A collection of Reinforcement Learning agents
pip install --user git+https://github.com/eleurent/rl-agents
Most experiments can be run from scripts/experiments.py
Usage:
experiments evaluate <environment> <agent> (--train|--test)
[--episodes <count>]
[--seed <str>]
[--analyze]
experiments benchmark <benchmark> (--train|--test)
[--processes <count>]
[--episodes <count>]
[--seed <str>]
experiments -h | --help
Options:
-h --help Show this screen.
--analyze Automatically analyze the experiment results.
--episodes <count> Number of episodes [default: 5].
--processes <count> Number of running processes [default: 4].
--seed <str> Seed the environments and agents.
--train Train the agent.
--test Test the agent.
The evaluate
command allows to evaluate a given agent on a given environment. For instance,
# Train a DQN agent on the CartPole-v0 environment
$ python3 experiments.py evaluate envs/cartpole.json agents/dqn.json --train --episodes=200
The environments are described by their gym registration id
{
"id":"CartPole-v0"
}
And the agents by their class, and configuration dictionary.
{
"__class__": "<class 'rl_agents.agents.dqn.pytorch.DQNAgent'>",
"model": {
"type": "DuelingNetwork",
"layers": [512, 512]
},
"gamma": 0.99,
"n_steps": 1,
"batch_size": 32,
"memory_capacity": 50000,
"target_update": 1,
"exploration": {
"method": "EpsilonGreedy",
"tau": 50000,
"temperature": 1.0,
"final_temperature": 0.1
}
}
If keys are missing from these configurations, default values will be used instead.
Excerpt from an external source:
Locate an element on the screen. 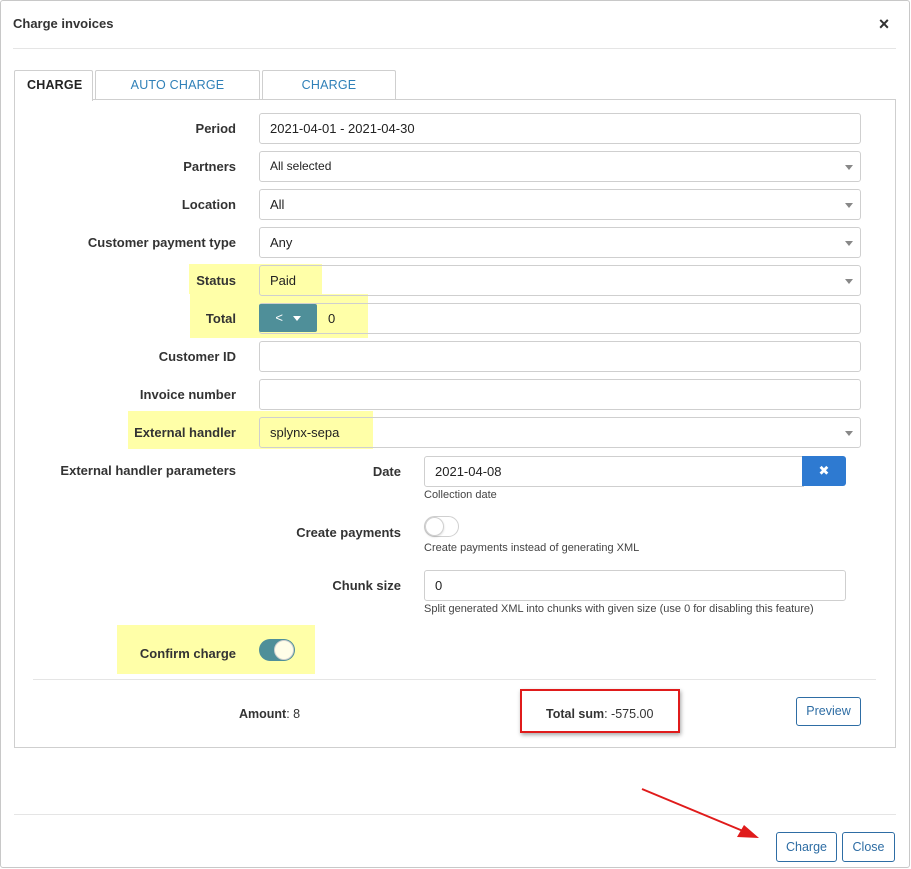 The image size is (911, 869). payment-type-label: Customer payment type is located at coordinates (162, 242).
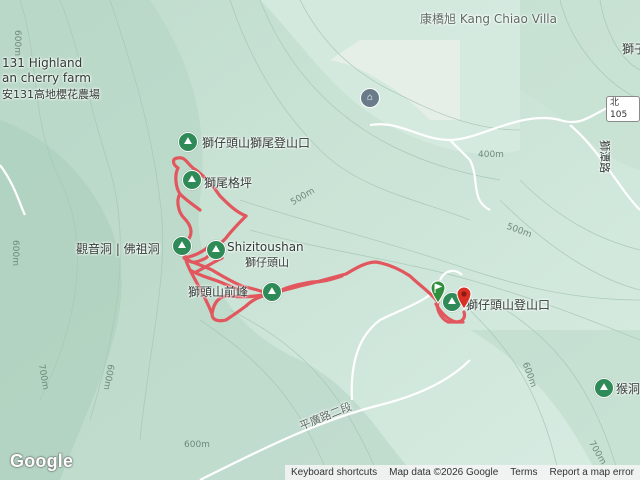 This screenshot has height=480, width=640. I want to click on poi-label-monkey-cave: 猴洞, so click(628, 388).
Finally, a batch of experiments can be scheduled in a benchmark. All experiments are then executed in parallel on several processes.
# Run a benchmark of several agents interacting with environments
$ python3 experiments.py benchmark cartpole_benchmark.json --test --processes=4
A benchmark configuration files contains a list of environment configurations and a list of agent configurations.
{
"environments": ["envs/cartpole.json"],
"agents":["agents/dqn.json", "agents/mcts.json"]
}
The following agents are currently implemented:
Perform a Value Iteration to compute the state-action value, and acts greedily with respect to it.
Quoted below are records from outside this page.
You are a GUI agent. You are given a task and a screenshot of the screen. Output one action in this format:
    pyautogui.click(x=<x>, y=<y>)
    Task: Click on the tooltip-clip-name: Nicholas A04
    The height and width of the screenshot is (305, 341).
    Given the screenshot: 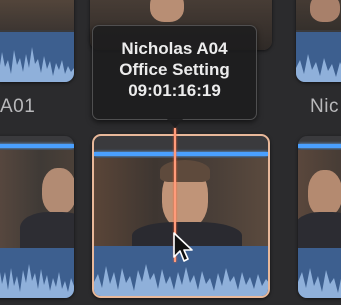 What is the action you would take?
    pyautogui.click(x=174, y=48)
Only compatible with finite-mdp environments, or environments that handle an env.to_finite_mdp()
conversion method.
In this variant, a list of possible [finite-mdp] models is provided in the agent configuration, and the corresponding robust state-action value is computed so as to maximize the worst-case total reward.
A neural-network model is used to estimate the state-action value function and produce a greedy optimal policy.
Implemented variants:
- Double DQN
- Dueling architecture
- N-step targets
References:
- Playing Atari with Deep Reinforcement Learning, Mnih V. et al, 2013
- Deep Reinforcement Learning with Double Q-learning, van Hasselt H. et al, 2015.
- Dueling Network Architectures for Deep Reinforcement Learning, Wang Z. et al, 2015.
A world transition model is leveraged for trajectory search. A search tree is expanded by efficient random sampling so as to focus the search around the most promising moves.
References:
- Efficient Selectivity and Backup Operators in Monte-Carlo Tree Search, Coulom R., 2006.
- Bandit based Monte-Carlo Planning, Kocsis L., Szepesvári C., 2006.
In this variant, a list of environment modifiers (called preprocessors) is provided in the agent configuration to generate several possible environment, and the corresponding robust state-action value is approximately computed by tree-search so as to maximize the worst-case total reward.